▸ **Short task**:
Please turn the paragraph of the article on Pittsburgh city planning that begins "Peduto appointed — and city council confirmed —" into a short list that keeps its main facts.

One of the City of Pittsburgh’s most consequential departments, city planning, will have a new director in early February, WESA has learned. It is unclear if the current director, Andrew Dash, will remain with the department in some other role. He did not respond to a request for comment.

The move will be among the first high-level personnel shifts from former Mayor Bill Peduto's administration to Mayor Ed Gainey's era: Public Safety Director Wendell Hissirch disclosed that he had been given his own walking papers late last year. The change in city planning is an early sign that Gainey will approach development differently than his predecessor did.

The city has no comment at this time, a spokesperson said Thursday afternoon.

And while city planning is a less visible function than public safety, the department is “an integral part of how the city functions … to accomplish what we want to see, and what the neighborhoods want to see,” said Councilor Bobby Wilson, who heads the committee on Land Use and Economic Development.

Beyond updating and managing the city’s zoning code, which ultimately determines what can be built where, the department is tasked with building long-term plans and collecting the data necessary to do so, Wilson said: “Green infrastructure, sustainability, affordable housing, equitable access to transit.” And then: “How do we make informed decisions about that data?”

Peduto appointed — and city council confirmed — Dash as the director of city planning in June 2020: He had been serving as acting director after Ray Gastil left the top post in 2019 for a job with Carnegie Mellon University. Dash himself joined the department in 2008 as a senior planner and was named assistant director in 2014, according to his LinkedIn page.

During his time with the department, Dash has helped push for inclusionary zoning, a tool to create affordable housing. He also helped spearhead an effort to expand the city’s housing supply with a pilot that allowed people to build additional housing, called accessory dwelling units, on their properties.

When told about Dash’s pending departure from the department’s top position, Wilson said he’ll be sad to see him no longer leading it.

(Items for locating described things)

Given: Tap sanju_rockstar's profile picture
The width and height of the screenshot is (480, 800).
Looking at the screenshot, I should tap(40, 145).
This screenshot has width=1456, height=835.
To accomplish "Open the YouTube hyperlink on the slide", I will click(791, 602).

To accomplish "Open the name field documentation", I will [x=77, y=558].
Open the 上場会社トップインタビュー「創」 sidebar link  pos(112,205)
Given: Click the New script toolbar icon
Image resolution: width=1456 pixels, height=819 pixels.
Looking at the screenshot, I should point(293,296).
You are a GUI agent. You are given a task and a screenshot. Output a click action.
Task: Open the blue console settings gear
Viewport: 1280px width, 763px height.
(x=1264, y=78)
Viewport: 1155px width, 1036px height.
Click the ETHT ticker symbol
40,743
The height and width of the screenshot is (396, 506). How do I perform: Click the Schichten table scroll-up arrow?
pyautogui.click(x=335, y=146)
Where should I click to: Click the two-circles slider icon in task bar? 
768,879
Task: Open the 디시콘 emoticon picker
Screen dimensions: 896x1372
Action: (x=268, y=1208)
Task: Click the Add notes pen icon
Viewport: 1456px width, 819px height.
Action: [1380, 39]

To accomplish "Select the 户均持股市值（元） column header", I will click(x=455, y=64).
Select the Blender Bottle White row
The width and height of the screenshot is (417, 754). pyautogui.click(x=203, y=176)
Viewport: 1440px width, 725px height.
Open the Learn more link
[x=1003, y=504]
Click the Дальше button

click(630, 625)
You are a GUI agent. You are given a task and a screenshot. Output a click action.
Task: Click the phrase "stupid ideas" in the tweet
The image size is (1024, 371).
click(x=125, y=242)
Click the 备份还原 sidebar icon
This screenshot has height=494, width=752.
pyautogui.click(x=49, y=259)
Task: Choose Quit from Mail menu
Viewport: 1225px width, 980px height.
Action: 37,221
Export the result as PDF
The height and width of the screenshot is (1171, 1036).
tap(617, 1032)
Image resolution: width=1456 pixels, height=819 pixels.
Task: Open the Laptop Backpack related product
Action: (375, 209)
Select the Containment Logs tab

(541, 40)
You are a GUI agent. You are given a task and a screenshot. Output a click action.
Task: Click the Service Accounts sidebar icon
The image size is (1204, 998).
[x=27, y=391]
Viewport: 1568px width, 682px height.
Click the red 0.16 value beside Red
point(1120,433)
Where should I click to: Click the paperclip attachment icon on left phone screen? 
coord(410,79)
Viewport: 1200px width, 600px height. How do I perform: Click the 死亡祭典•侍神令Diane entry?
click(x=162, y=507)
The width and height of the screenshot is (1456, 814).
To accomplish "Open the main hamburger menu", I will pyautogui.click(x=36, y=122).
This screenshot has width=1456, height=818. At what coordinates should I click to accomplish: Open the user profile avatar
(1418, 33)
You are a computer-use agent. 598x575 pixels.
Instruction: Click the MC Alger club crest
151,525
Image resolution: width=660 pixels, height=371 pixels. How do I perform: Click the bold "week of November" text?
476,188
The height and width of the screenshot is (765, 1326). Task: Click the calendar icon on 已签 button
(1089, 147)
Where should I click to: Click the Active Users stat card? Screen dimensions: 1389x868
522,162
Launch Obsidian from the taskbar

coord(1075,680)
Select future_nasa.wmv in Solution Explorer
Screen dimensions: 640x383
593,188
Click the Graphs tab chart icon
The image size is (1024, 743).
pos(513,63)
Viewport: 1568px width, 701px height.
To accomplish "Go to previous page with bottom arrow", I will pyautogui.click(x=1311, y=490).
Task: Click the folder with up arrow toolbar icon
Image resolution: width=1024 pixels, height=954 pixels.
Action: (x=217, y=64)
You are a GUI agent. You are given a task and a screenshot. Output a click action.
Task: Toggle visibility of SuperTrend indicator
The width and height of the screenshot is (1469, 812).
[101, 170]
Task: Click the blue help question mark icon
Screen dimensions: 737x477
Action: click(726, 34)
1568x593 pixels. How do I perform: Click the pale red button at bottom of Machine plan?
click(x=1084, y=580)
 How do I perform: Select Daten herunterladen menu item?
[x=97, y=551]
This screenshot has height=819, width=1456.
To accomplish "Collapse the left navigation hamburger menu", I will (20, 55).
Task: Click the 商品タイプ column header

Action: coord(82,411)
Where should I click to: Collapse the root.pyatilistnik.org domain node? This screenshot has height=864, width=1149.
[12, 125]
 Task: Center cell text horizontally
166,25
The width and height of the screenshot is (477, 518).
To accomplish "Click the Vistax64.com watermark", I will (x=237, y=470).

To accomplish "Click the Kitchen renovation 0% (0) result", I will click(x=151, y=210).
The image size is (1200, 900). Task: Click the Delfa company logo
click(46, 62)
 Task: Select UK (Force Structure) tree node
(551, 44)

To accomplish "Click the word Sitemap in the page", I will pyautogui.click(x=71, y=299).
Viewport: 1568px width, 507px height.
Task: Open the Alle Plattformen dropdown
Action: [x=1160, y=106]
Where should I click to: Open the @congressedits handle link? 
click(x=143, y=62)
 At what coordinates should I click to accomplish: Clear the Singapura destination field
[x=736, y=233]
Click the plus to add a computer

▸ **Written solution**:
- Peduto appointed Dash director of city planning, and city council confirmed him in June 2020.
- Before that, Dash served as acting director after Ray Gastil left the top post in 2019 for a job with Carnegie Mellon University.
- Dash joined the department in 2008 as a senior planner.
- He became assistant director in 2014, according to his LinkedIn page.